__DIRECTIONS__
The whole of the data is to be returned without a single change.
----------
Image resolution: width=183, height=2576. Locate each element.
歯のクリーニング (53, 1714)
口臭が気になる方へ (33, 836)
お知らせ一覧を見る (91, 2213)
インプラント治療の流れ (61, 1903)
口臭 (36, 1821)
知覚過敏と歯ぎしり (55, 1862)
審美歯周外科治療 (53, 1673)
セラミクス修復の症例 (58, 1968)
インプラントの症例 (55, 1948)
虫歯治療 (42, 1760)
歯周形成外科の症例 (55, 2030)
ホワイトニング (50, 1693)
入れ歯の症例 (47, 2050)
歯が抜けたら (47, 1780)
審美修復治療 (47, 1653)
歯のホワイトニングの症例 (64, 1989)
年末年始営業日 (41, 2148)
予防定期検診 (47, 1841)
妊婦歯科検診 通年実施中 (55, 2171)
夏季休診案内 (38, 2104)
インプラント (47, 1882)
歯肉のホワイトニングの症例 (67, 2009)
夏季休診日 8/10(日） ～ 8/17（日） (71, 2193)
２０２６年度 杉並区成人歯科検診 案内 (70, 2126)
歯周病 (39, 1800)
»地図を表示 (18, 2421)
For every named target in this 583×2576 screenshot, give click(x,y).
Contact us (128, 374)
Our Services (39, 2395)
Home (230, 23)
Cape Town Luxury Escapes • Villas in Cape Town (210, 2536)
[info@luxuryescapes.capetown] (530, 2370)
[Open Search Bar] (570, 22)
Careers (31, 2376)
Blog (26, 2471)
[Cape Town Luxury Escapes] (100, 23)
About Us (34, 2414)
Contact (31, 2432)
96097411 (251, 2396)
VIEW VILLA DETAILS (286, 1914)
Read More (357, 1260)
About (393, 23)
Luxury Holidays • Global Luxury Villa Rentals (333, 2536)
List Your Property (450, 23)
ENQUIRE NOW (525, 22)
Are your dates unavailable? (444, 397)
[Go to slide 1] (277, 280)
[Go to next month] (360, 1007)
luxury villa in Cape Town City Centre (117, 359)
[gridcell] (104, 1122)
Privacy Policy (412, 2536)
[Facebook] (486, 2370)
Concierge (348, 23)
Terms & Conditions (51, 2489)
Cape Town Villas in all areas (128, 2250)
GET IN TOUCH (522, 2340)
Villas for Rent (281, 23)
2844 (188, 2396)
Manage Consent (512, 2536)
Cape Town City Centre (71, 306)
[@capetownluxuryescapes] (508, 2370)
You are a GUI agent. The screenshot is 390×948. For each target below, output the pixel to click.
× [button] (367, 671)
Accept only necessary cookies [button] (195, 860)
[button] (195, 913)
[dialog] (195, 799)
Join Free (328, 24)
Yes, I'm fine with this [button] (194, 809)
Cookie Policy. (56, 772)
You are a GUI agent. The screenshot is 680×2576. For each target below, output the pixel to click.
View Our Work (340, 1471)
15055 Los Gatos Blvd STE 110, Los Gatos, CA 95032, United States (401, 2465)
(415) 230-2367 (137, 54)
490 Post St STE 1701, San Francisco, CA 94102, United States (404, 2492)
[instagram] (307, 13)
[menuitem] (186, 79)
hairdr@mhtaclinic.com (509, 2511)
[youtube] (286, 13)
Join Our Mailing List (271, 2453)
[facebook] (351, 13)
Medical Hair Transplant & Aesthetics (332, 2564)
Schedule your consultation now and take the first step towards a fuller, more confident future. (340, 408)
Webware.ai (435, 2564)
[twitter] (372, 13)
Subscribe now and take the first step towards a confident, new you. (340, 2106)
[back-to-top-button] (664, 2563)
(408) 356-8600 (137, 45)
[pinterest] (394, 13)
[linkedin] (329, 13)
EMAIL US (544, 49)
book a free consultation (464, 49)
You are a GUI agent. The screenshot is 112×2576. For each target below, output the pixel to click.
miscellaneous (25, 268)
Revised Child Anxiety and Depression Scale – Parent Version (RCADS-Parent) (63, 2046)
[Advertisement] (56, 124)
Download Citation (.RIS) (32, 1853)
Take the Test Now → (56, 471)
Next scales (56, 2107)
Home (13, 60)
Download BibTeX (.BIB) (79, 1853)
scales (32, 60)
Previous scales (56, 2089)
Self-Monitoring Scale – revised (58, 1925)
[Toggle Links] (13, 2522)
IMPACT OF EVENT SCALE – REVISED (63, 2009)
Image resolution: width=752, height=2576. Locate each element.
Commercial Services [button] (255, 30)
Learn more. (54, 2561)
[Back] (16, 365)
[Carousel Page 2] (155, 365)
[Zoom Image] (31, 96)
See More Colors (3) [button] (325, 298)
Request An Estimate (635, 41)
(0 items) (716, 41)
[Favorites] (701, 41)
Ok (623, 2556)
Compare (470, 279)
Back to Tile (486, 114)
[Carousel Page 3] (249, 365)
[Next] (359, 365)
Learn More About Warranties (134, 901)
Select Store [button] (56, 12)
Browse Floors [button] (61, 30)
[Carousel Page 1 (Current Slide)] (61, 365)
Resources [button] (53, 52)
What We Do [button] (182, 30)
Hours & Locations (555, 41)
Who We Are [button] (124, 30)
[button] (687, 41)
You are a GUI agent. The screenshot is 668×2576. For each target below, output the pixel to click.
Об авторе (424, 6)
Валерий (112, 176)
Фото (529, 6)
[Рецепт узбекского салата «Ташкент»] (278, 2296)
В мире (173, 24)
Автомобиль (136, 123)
----------
__EXPECTED ANSWER__
Image resolution: width=183, height=2576. Locate each element.
歯のクリーニング (53, 1714)
口臭が気になる方へ (33, 836)
お知らせ一覧を見る (91, 2213)
インプラント治療の流れ (61, 1903)
口臭 (36, 1821)
知覚過敏と歯ぎしり (55, 1862)
審美歯周外科治療 (53, 1673)
セラミクス修復の症例 (58, 1968)
インプラントの症例 (55, 1948)
虫歯治療 (42, 1760)
歯周形成外科の症例 (55, 2030)
ホワイトニング (50, 1693)
入れ歯の症例 (47, 2050)
歯が抜けたら (47, 1780)
審美修復治療 (47, 1653)
歯のホワイトニングの症例 (64, 1989)
年末年始営業日 (41, 2148)
予防定期検診 (47, 1841)
妊婦歯科検診 通年実施中 (55, 2171)
夏季休診案内 (38, 2104)
インプラント (47, 1882)
歯肉のホワイトニングの症例 (67, 2009)
夏季休診日 8/10(日） ～ 8/17（日） (71, 2193)
２０２６年度 杉並区成人歯科検診 案内 (70, 2126)
歯周病 (39, 1800)
»地図を表示 (18, 2421)
For every named target in this 583×2576 screenshot, give click(x,y).
Contact us (128, 374)
Our Services (39, 2395)
Home (230, 23)
Cape Town Luxury Escapes • Villas in Cape Town (210, 2536)
[info@luxuryescapes.capetown] (530, 2370)
[Open Search Bar] (570, 22)
Careers (31, 2376)
Blog (26, 2471)
[Cape Town Luxury Escapes] (100, 23)
About Us (34, 2414)
Contact (31, 2432)
96097411 (251, 2396)
VIEW VILLA DETAILS (286, 1914)
Read More (357, 1260)
About (393, 23)
Luxury Holidays • Global Luxury Villa Rentals (333, 2536)
List Your Property (450, 23)
ENQUIRE NOW (525, 22)
Are your dates unavailable? (444, 397)
[Go to slide 1] (277, 280)
[Go to next month] (360, 1007)
luxury villa in Cape Town City Centre (117, 359)
[gridcell] (104, 1122)
Privacy Policy (412, 2536)
[Facebook] (486, 2370)
Concierge (348, 23)
Terms & Conditions (51, 2489)
Cape Town Villas in all areas (128, 2250)
GET IN TOUCH (522, 2340)
Villas for Rent (281, 23)
2844 (188, 2396)
Manage Consent (512, 2536)
Cape Town City Centre (71, 306)
[@capetownluxuryescapes] (508, 2370)
You are a GUI agent. The screenshot is 390×948. For each target below, output the pixel to click.
× [button] (367, 671)
Accept only necessary cookies [button] (195, 860)
[button] (195, 913)
[dialog] (195, 799)
Join Free (328, 24)
Yes, I'm fine with this [button] (194, 809)
Cookie Policy. (56, 772)
You are a GUI agent. The screenshot is 680×2576. For each target below, output the pixel to click.
View Our Work (340, 1471)
15055 Los Gatos Blvd STE 110, Los Gatos, CA 95032, United States (401, 2465)
(415) 230-2367 (137, 54)
490 Post St STE 1701, San Francisco, CA 94102, United States (404, 2492)
[instagram] (307, 13)
[menuitem] (186, 79)
hairdr@mhtaclinic.com (509, 2511)
[youtube] (286, 13)
Join Our Mailing List (271, 2453)
[facebook] (351, 13)
Medical Hair Transplant & Aesthetics (332, 2564)
Schedule your consultation now and take the first step towards a fuller, more confident future. (340, 408)
Webware.ai (435, 2564)
[twitter] (372, 13)
Subscribe now and take the first step towards a confident, new you. (340, 2106)
[back-to-top-button] (664, 2563)
(408) 356-8600 (137, 45)
[pinterest] (394, 13)
[linkedin] (329, 13)
EMAIL US (544, 49)
book a free consultation (464, 49)
You are a GUI agent. The screenshot is 112×2576. For each target below, output the pixel to click.
miscellaneous (25, 268)
Revised Child Anxiety and Depression Scale – Parent Version (RCADS-Parent) (63, 2046)
[Advertisement] (56, 124)
Download Citation (.RIS) (32, 1853)
Take the Test Now → (56, 471)
Next scales (56, 2107)
Home (13, 60)
Download BibTeX (.BIB) (79, 1853)
scales (32, 60)
Previous scales (56, 2089)
Self-Monitoring Scale – revised (58, 1925)
[Toggle Links] (13, 2522)
IMPACT OF EVENT SCALE – REVISED (63, 2009)
Image resolution: width=752, height=2576. Locate each element.
Commercial Services [button] (255, 30)
Learn more. (54, 2561)
[Back] (16, 365)
[Carousel Page 2] (155, 365)
[Zoom Image] (31, 96)
See More Colors (3) [button] (325, 298)
Request An Estimate (635, 41)
(0 items) (716, 41)
[Favorites] (701, 41)
Ok (623, 2556)
Compare (470, 279)
Back to Tile (486, 114)
[Carousel Page 3] (249, 365)
[Next] (359, 365)
Learn More About Warranties (134, 901)
Select Store [button] (56, 12)
Browse Floors [button] (61, 30)
[Carousel Page 1 (Current Slide)] (61, 365)
Resources [button] (53, 52)
What We Do [button] (182, 30)
Hours & Locations (555, 41)
Who We Are [button] (124, 30)
[button] (687, 41)
You are a GUI agent. The screenshot is 668×2576. For each target below, output the pixel to click.
Об авторе (424, 6)
Валерий (112, 176)
Фото (529, 6)
[Рецепт узбекского салата «Ташкент»] (278, 2296)
В мире (173, 24)
Автомобиль (136, 123)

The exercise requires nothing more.